# Entries provided
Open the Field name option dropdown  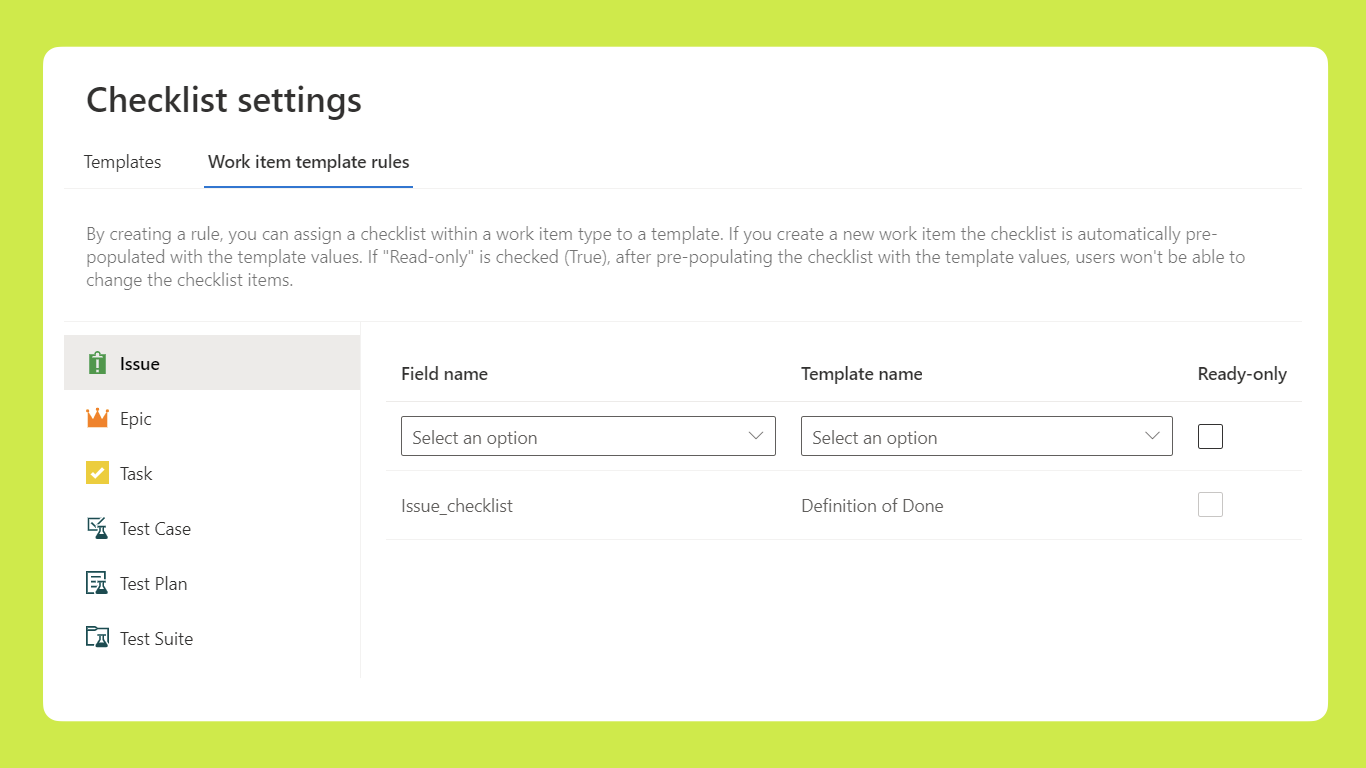[x=588, y=436]
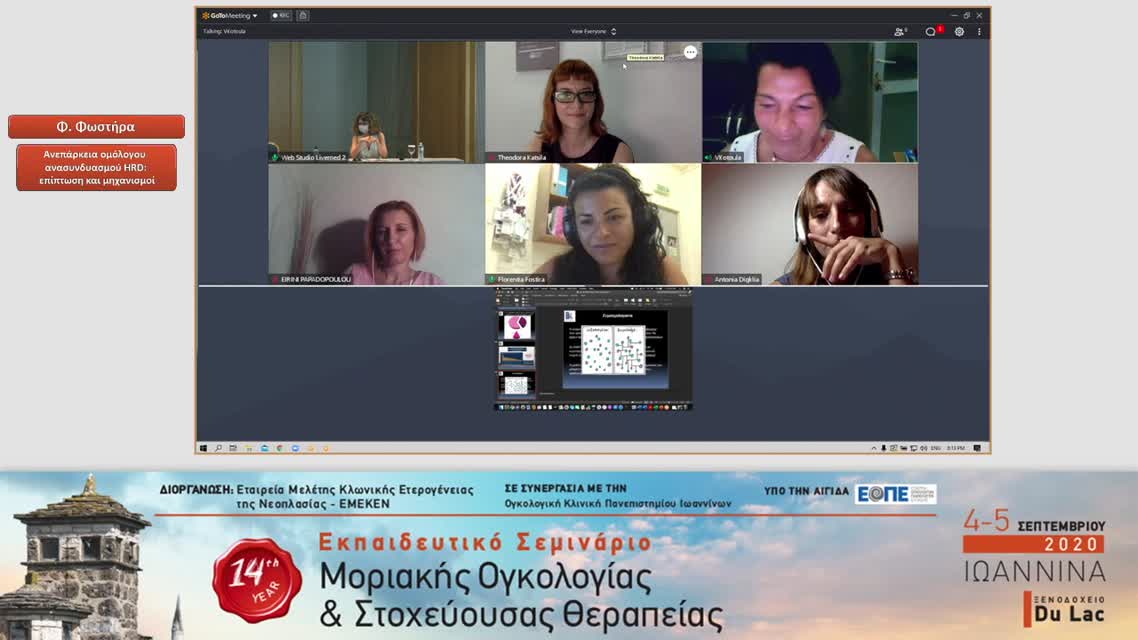Select the Web Studio Livemed 2 video tile

376,101
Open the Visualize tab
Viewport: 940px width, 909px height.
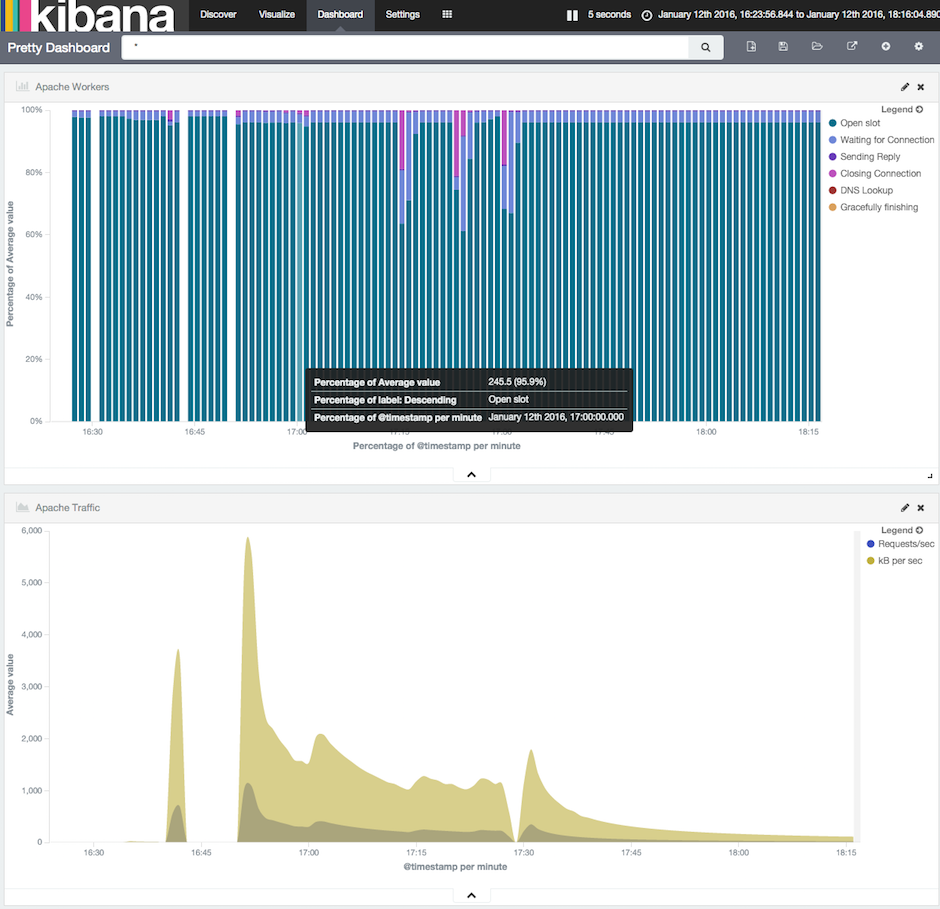pyautogui.click(x=276, y=15)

# Task
Word for word, set down the lines from the line with "Open the Visualize tab" through the last line of the entries, and nothing else; the pictures stay out.

# Answer to this task
Open the Visualize tab
Viewport: 940px width, 909px height.
pyautogui.click(x=276, y=15)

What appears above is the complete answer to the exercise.